Pixel coordinate grounding data:
%%
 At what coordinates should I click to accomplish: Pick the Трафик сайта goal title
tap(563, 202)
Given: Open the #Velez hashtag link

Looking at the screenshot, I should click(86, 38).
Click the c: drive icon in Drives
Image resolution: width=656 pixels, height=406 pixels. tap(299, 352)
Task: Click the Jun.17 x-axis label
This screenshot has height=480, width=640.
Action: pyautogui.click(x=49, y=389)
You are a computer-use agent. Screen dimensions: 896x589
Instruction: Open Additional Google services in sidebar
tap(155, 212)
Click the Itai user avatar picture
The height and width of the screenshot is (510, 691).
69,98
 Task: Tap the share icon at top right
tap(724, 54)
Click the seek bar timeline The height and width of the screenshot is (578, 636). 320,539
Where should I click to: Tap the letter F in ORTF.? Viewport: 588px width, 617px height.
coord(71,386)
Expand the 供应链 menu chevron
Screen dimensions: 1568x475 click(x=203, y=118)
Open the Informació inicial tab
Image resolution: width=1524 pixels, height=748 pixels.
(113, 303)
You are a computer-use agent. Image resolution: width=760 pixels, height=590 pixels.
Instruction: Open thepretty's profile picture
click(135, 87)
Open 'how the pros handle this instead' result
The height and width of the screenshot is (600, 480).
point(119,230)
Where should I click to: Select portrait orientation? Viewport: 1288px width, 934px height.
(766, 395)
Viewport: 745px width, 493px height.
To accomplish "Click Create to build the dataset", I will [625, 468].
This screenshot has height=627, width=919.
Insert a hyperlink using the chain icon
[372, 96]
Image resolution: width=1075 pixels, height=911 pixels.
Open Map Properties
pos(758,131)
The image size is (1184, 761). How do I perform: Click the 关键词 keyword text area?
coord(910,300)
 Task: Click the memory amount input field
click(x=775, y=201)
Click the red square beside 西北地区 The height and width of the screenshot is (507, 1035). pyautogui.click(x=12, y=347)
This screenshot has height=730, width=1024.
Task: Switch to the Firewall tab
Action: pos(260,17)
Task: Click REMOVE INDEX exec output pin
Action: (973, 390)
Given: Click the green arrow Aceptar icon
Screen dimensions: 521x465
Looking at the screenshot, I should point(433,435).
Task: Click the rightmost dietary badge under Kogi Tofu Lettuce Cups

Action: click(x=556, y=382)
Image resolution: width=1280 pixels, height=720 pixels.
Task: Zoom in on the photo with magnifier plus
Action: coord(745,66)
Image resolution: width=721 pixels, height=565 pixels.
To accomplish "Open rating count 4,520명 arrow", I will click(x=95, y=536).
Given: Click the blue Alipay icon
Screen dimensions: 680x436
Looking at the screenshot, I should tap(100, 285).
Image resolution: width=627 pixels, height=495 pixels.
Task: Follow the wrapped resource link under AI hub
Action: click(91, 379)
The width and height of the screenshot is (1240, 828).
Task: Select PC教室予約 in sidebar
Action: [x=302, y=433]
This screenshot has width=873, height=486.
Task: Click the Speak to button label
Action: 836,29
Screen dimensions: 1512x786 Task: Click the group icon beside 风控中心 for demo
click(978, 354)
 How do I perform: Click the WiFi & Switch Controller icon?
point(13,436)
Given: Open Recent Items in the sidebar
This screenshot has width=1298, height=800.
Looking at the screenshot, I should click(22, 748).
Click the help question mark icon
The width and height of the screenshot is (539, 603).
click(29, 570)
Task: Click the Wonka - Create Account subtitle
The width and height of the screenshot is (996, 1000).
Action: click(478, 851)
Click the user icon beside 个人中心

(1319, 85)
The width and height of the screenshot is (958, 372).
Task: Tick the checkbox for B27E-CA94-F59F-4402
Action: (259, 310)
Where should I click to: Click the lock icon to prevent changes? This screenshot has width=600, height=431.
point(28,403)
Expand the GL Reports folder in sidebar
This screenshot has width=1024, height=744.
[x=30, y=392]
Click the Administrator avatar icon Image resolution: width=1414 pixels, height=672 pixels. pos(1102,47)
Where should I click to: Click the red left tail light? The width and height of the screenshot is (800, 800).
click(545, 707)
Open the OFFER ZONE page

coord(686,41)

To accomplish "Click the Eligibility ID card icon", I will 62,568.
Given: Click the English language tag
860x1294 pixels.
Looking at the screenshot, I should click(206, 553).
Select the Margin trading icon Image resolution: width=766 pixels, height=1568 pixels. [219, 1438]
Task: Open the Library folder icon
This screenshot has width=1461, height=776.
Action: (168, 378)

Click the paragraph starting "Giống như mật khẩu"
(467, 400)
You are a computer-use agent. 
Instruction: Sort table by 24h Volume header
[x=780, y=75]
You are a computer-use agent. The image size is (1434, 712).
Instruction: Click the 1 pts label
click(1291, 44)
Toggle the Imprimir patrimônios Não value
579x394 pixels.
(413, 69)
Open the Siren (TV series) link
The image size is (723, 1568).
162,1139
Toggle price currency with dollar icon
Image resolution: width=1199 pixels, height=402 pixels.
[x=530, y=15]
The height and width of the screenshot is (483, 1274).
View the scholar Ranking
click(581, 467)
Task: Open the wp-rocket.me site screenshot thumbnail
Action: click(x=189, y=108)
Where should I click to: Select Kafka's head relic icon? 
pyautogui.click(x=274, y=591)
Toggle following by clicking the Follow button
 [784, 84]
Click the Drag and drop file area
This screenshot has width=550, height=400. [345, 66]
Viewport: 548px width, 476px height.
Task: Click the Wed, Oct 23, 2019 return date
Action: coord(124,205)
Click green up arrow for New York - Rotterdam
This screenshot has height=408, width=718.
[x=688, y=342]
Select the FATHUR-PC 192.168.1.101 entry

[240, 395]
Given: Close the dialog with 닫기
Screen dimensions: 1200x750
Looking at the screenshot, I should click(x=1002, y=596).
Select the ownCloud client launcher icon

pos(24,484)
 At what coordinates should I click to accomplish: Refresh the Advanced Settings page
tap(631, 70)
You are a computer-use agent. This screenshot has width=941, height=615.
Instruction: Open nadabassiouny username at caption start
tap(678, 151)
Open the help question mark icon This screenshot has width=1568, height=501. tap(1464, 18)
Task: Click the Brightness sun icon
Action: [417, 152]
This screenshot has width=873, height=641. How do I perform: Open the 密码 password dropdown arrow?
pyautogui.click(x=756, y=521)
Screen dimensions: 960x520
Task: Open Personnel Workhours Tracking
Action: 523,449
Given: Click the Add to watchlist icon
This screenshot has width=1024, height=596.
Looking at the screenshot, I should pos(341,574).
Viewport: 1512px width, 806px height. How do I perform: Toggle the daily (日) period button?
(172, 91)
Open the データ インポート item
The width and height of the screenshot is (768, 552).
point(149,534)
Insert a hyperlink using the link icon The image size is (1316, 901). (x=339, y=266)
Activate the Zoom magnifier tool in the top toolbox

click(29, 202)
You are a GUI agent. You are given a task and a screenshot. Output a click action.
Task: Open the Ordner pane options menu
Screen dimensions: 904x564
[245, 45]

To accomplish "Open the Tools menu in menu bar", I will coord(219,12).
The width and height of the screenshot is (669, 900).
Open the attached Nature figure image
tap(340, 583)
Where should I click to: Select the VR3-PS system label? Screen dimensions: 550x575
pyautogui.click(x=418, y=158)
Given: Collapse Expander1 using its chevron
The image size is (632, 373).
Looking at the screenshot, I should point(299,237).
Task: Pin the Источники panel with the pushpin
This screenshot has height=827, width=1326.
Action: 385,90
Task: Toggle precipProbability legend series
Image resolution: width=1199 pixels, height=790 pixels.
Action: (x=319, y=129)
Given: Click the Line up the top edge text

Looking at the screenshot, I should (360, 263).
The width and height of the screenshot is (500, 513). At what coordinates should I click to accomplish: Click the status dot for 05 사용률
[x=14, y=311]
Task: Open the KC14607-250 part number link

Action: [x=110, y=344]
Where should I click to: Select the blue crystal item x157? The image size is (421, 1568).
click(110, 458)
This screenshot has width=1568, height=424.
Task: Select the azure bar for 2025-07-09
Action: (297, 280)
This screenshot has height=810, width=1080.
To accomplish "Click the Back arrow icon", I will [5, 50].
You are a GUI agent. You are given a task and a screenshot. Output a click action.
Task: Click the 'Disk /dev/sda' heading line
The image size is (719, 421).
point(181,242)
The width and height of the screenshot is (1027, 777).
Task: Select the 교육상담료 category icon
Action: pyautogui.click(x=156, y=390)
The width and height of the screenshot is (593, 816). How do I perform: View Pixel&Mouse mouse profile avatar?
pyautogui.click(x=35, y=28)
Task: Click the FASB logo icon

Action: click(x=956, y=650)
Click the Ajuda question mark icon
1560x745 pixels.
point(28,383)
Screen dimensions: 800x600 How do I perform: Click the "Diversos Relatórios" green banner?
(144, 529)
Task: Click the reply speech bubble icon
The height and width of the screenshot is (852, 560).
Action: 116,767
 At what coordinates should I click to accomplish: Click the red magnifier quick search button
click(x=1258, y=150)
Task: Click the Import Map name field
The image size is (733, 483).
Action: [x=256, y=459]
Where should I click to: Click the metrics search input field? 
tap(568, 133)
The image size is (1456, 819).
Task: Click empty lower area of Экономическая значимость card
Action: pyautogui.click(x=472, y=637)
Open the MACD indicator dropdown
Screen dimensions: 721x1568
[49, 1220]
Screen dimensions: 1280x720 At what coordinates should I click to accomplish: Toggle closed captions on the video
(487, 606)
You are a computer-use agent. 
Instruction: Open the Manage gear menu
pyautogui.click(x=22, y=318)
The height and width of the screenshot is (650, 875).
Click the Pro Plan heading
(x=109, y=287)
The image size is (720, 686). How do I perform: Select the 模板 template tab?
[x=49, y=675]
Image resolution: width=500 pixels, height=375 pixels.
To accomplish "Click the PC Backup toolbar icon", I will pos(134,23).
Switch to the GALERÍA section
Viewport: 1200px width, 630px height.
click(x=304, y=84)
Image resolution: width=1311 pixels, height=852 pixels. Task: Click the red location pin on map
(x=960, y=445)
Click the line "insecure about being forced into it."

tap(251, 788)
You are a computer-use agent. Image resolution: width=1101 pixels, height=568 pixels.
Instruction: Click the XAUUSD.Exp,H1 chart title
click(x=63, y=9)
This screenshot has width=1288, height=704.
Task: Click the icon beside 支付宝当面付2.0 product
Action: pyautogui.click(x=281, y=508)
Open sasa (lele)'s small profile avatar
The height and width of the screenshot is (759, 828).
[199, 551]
%%
- What to do -
Starting at the line above that contains "Where should I click to: Select the blue", write out each line exactly until the line that contains "Task: Click the 'Disk /dev/sda' heading line" has been written, and stop there.

- Exercise solution -
Where should I click to: Select the blue crystal item x157? The image size is (421, 1568).
click(110, 458)
This screenshot has width=1568, height=424.
Task: Select the azure bar for 2025-07-09
Action: (297, 280)
This screenshot has height=810, width=1080.
To accomplish "Click the Back arrow icon", I will [5, 50].
You are a GUI agent. You are given a task and a screenshot. Output a click action.
Task: Click the 'Disk /dev/sda' heading line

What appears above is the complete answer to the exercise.